§ BEREITGESTELLTE DATEN:
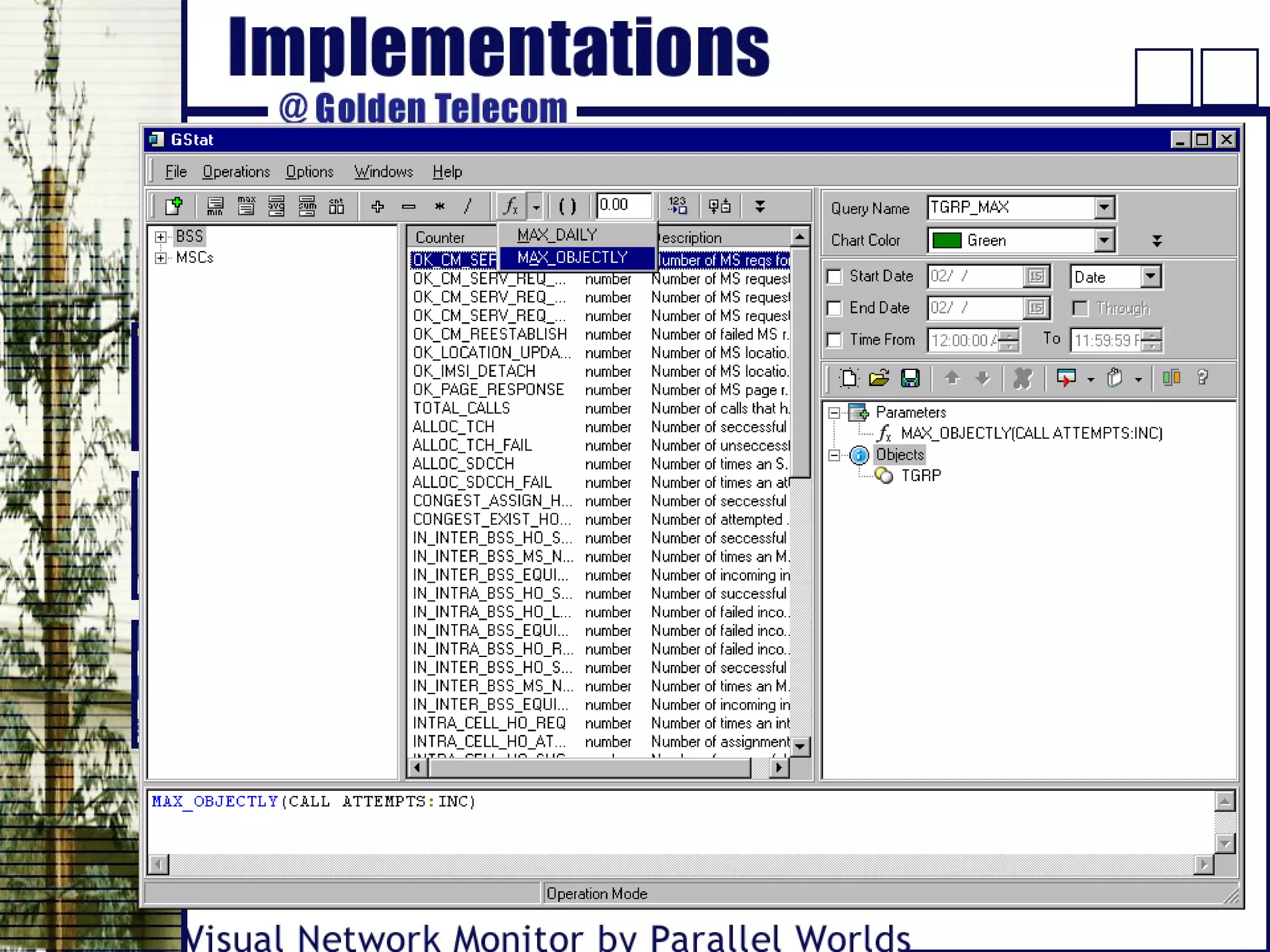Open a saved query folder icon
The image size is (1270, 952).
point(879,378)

--

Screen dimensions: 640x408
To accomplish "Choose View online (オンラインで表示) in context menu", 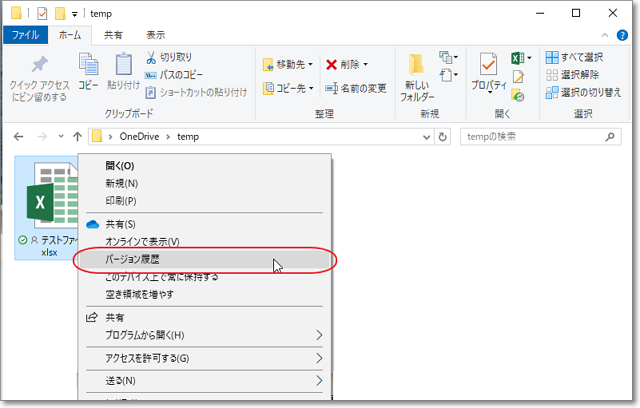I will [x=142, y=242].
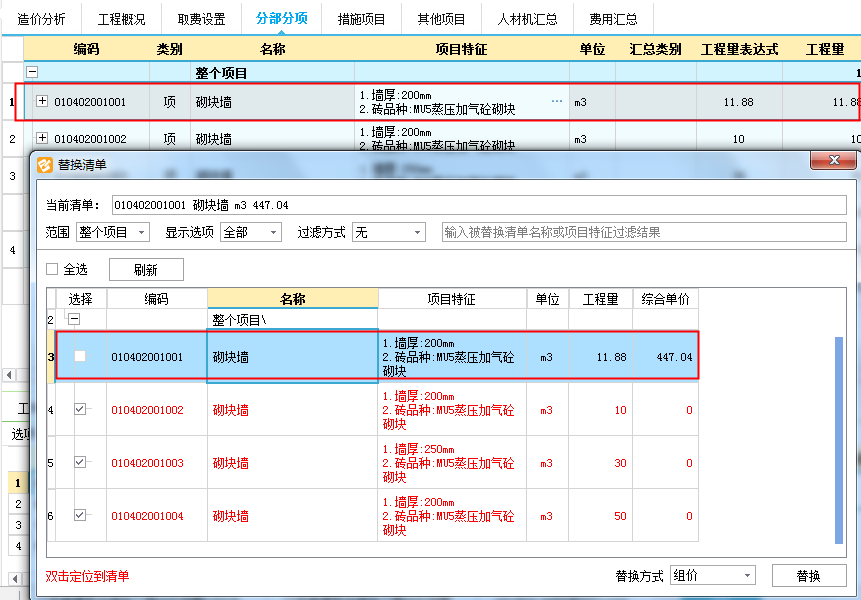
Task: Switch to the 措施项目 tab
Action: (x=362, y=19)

==

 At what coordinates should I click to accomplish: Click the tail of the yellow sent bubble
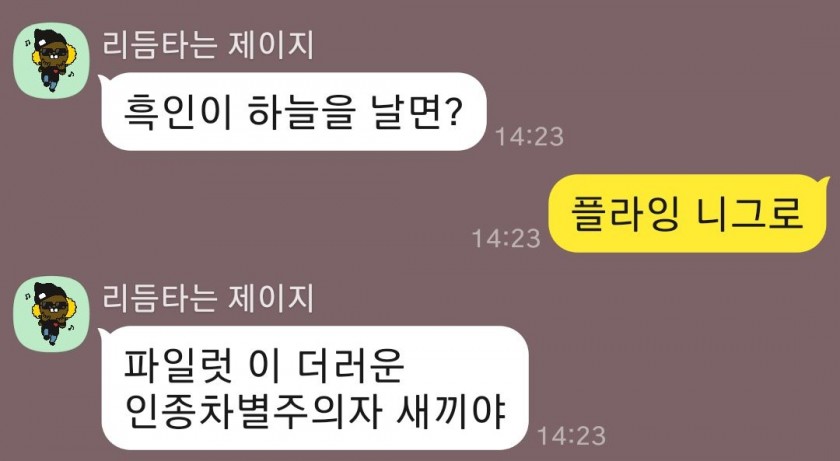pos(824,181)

§ GESTELLTE AUFGABE: Gib alles von der Zeile mit „Open a saved query folder icon“ bis einschließlich der Zeile mit „point(879,378)“ unverändert zurück. Die Bilder lässt du in der Antwort weg.

§ LÖSUNG DER AUFGABE:
Open a saved query folder icon
The image size is (1270, 952).
point(879,378)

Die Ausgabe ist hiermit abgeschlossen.